To test for possible confounding effects, we tested whether the observed changes in the profile may be the result of age or gender, or whether they are related to the total BMI. There are no significant correlations with gender and a very weak correlation of PC3 and 5 with age (Fig. 5E, F).
Since the first three PC represent the main effect of the current BMI (i.e., BMI at time of sampling), we tested whether the other PCs represent other aspects of the population. Specifically, we tested if other PCs can be used to predict a future change in BMI. We performed an L1 (Lasso) regression of the projection on the first PCs of the A point and the change in BMI between point A and points E (six months after surgery), 1Y and 1.5Y. The prediction was tested using a Leave One Out (LOO) methodology, and the Spearman correlations on the test values between the predicted change and the observed change (on the LOO test)), as well as the Area Under Curve of a predictor of whether a patient will have a more/less than average reduction in BMI. The AUCs are significant for all points (Fig. 5B-D). The Spearman correlation is highly significant for point E (where we have more information than other points). The prediction of future BMI change is also determined by a single main PC (the 4th PC Fig. 5A and G), further showing the natural decomposition of the microbiome into elements correlated with the host behavior. When looking at which OTUs are contributing to PC4 (Fig. 5A) we found Holdemania to be strongly correlated with future weight loss.
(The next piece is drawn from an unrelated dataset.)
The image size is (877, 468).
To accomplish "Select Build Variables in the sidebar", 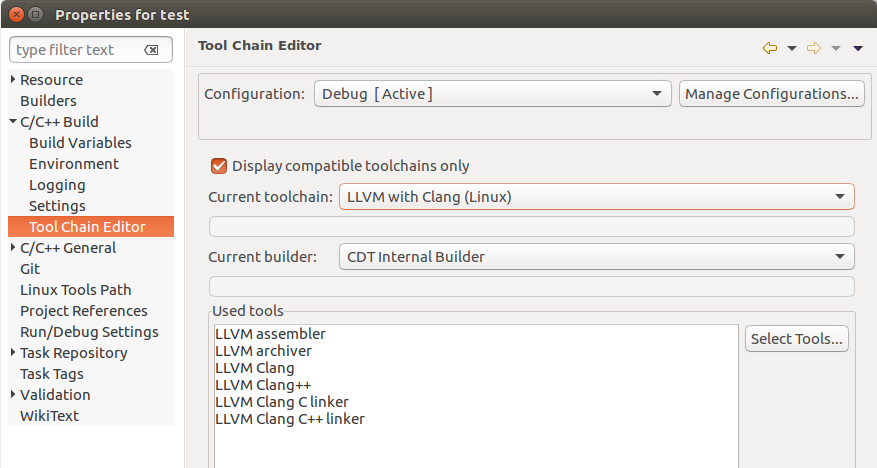I will 80,143.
Holdemania was previously found to be overrepresented in lean individuals [23]. Coprococcus which also correlates with greater BMI loss in the future is a known butyrate producer [24]. The beneficial effect of butyrate to weight loss may be due to its role as a substrate in gluconeogenesis [25], and recently, oral butyrate supplementation has even been shown to reduce adiposity and improve insulin sensitivity [26].
Another possible candidate to affect the microbiome is the sugar level. We tested the correlation between the projections on the PCA and the A1C. Indeed, a clear correlation is found between A1C and PC7 (Fig. 6B for correlations and 6A for the projections). Using the projection, diabetic and non-diabetic patients, as defined by A1C (above 6.5 and below 5.7) can be separated with a high AUC (0.75 average over test p < 0.01) (Fig. 6B). This correlation might be used for predicting the disease in healthy subjects both from risk groups and in general. The main OTU negatively affecting PC7 are members of Erysipelotrichaceae which are known to be associated with obesity [27] (Fig. 6A).